Recorded data:
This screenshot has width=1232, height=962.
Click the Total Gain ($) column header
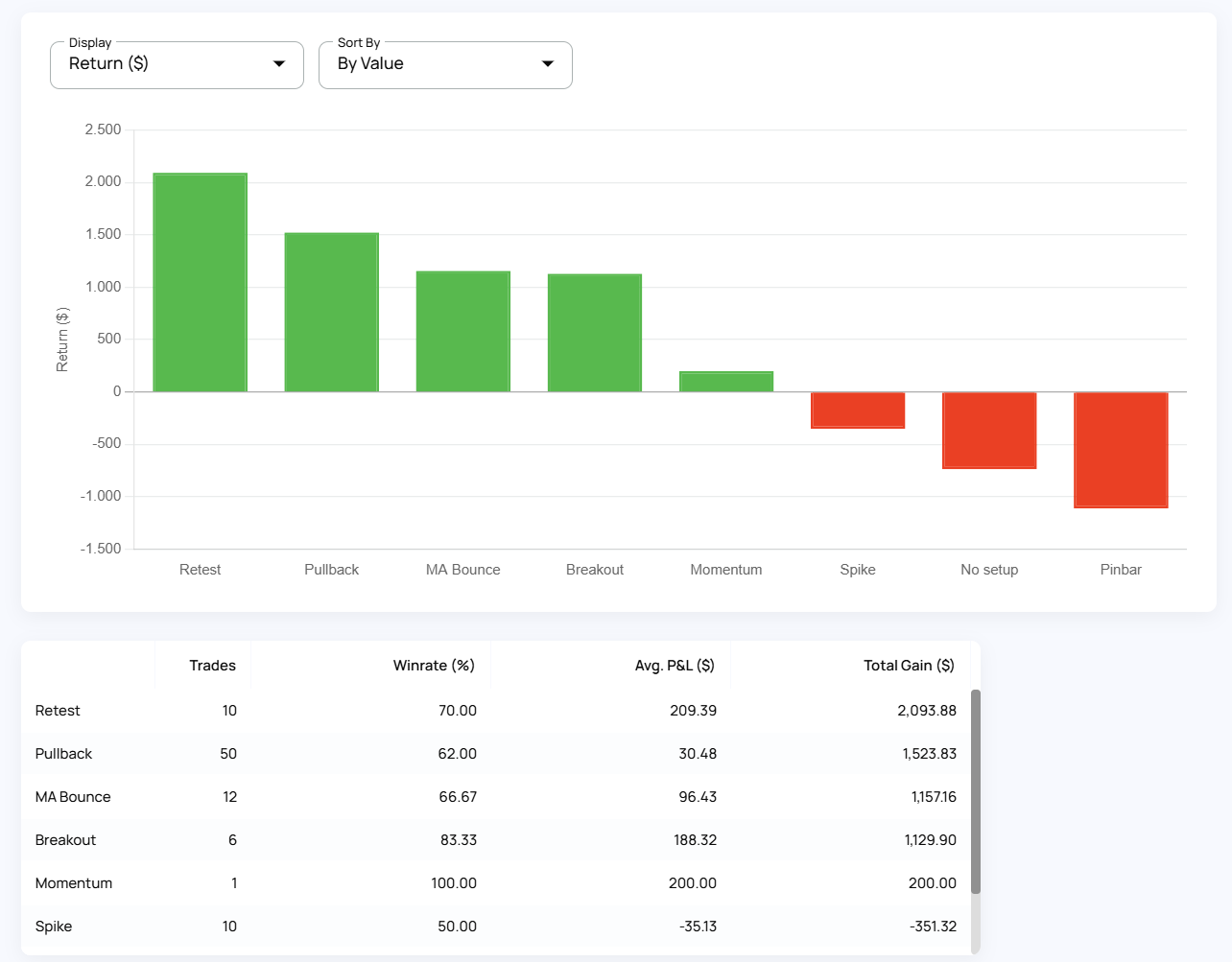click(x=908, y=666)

==

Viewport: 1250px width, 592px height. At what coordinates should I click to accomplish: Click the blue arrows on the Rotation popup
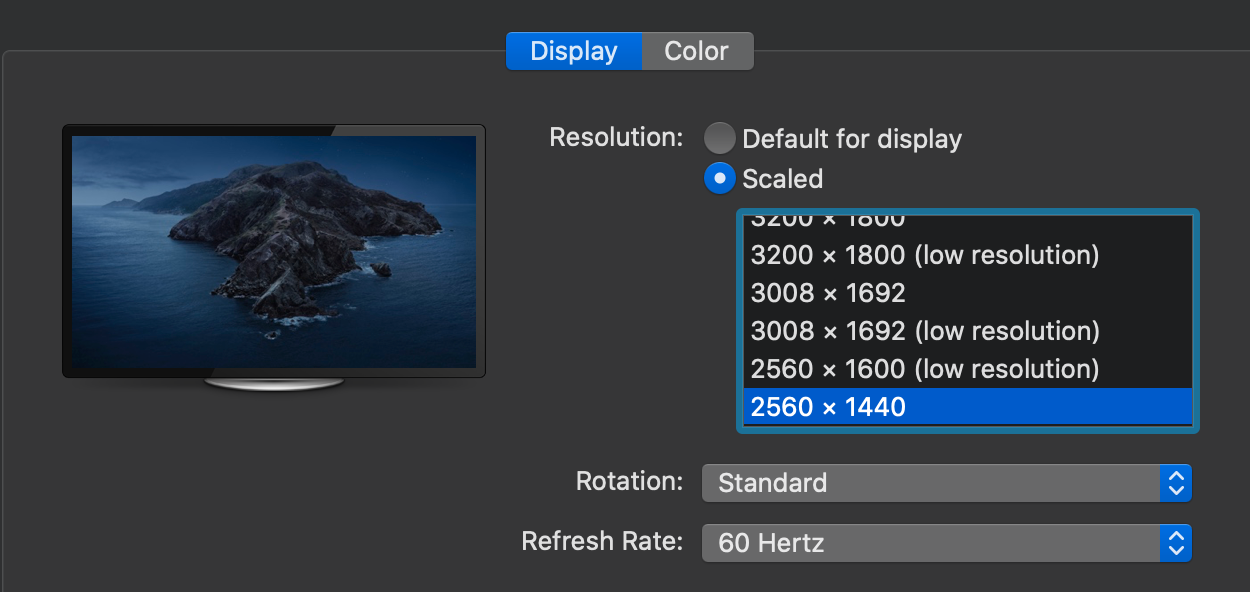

==

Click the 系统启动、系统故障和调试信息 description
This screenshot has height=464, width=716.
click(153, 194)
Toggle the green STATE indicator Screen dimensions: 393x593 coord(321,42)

Instructions to follow: Output only an exact transcription of the lines above from the one with "Click the 系统启动、系统故障和调试信息 description" up to and including the one with "Toggle the green".

Answer for this exercise:
Click the 系统启动、系统故障和调试信息 description
This screenshot has height=464, width=716.
click(153, 194)
Toggle the green STATE indicator Screen dimensions: 393x593 coord(321,42)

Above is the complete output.